The collaboration will initially run until 2016 and may indeed involve some GSK brands adorning McLaren race-cars.  In essence, though, GSK has chosen McLaren as its partner in order to tap into practices that will give GSK a sustained competitive business advantage – through access to McLaren’s accumulated expertise in using planning processes, data modelling tools and forecasting methodologies, and in deploying human resources.  This comes hot on the heels of McLaren’s work in advising the Air-Traffic Controllers at London’s Heathrow Airport.  These are giant examples of applying the lessons learnt in racing cars at the highest level to other disciplines and activities.

GSK will build a mission control facility at its London HQ which will be based on McLaren’s Formula One race control module and the two companies are also to construct a Centre of Learning alongside McLaren’s futuristic base on the outskirts of Woking in Surrey. Andrew Witty, who is the CEO of GSK, commented:  “McLaren has an unparalleled reputation for innovation, built on rigorous analysis and fast decision-making.  This partnership is another example of GSK looking outside its sector for inspiration and fresh perspectives on how we can achieve our strategic goals in an ever more challenging and fast-changing business environment”.

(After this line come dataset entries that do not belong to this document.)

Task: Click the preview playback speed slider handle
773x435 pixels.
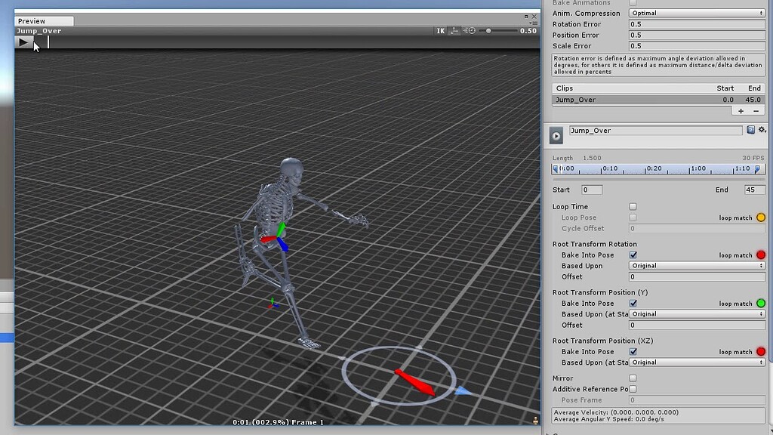Action: [488, 30]
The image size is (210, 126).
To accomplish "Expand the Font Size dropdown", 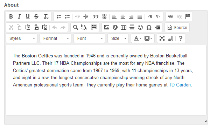I will click(x=118, y=38).
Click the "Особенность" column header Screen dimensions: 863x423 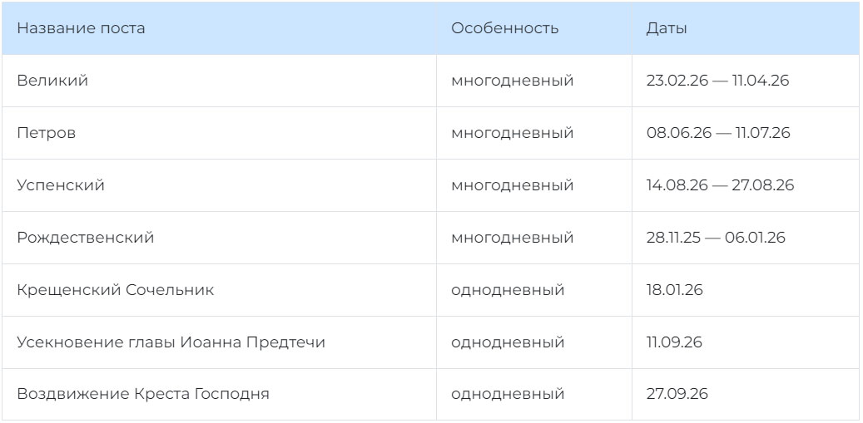(504, 28)
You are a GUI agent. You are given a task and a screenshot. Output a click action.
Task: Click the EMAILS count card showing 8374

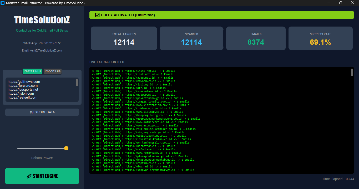coord(256,38)
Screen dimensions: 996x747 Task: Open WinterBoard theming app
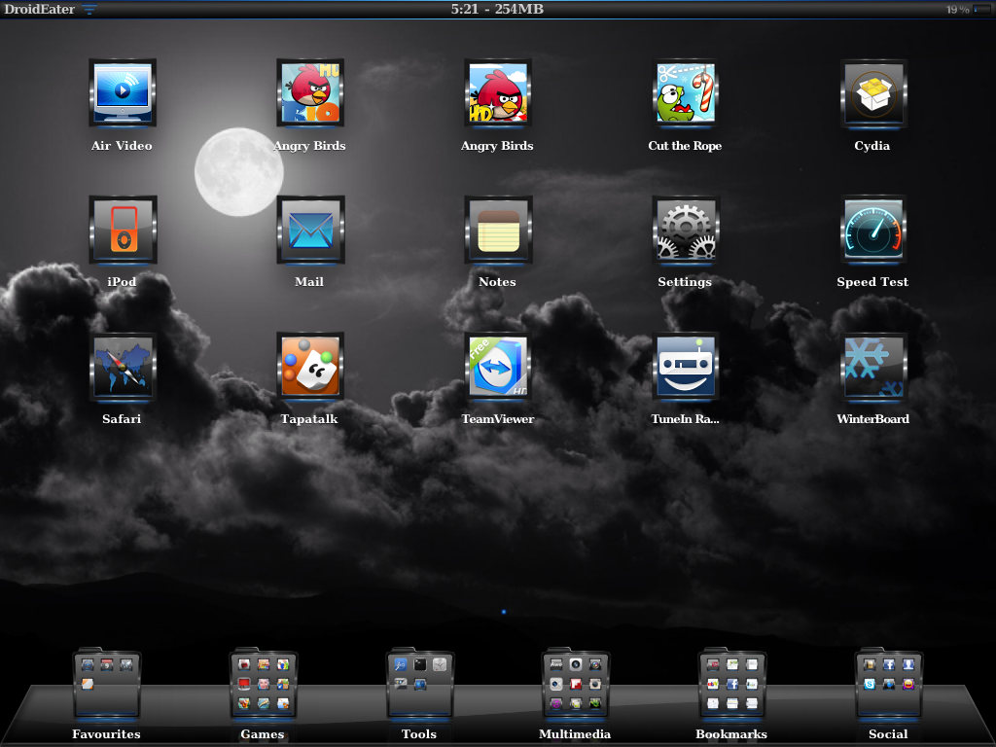pyautogui.click(x=872, y=367)
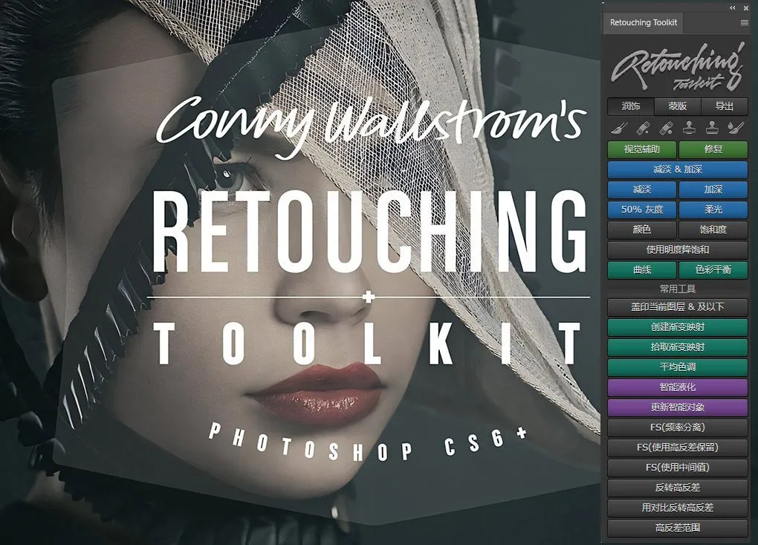Image resolution: width=758 pixels, height=545 pixels.
Task: Click 创建渐变映射 to create gradient map
Action: coord(677,326)
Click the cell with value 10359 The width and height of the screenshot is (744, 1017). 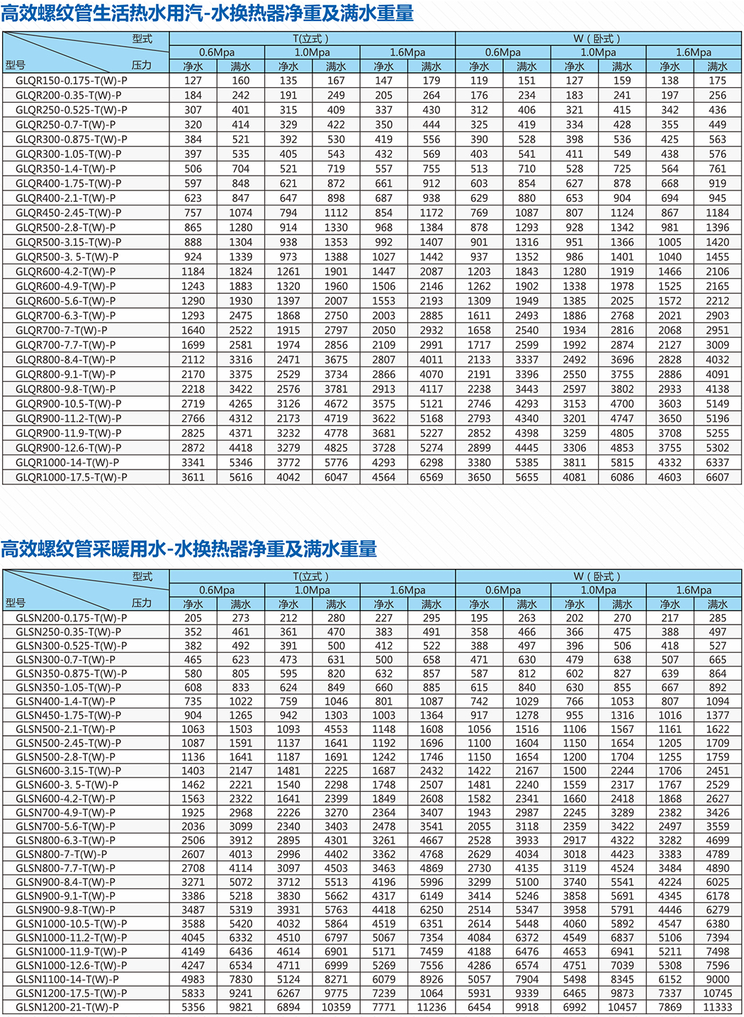336,1007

In today’s operating climate, anyone who seeks external cash to go motor-racing has to work out how their backers’ and partners’ commercial objectives may be achieved.   No projected outcomes translate into no cash received.  And broken promises this year mean no money next year.

The application of lessons and techniques emanating from performance engineering to the wider world might at last persuade the public and consumer at large that motor-sport might not be a totally self-centred and vacuous activity after all.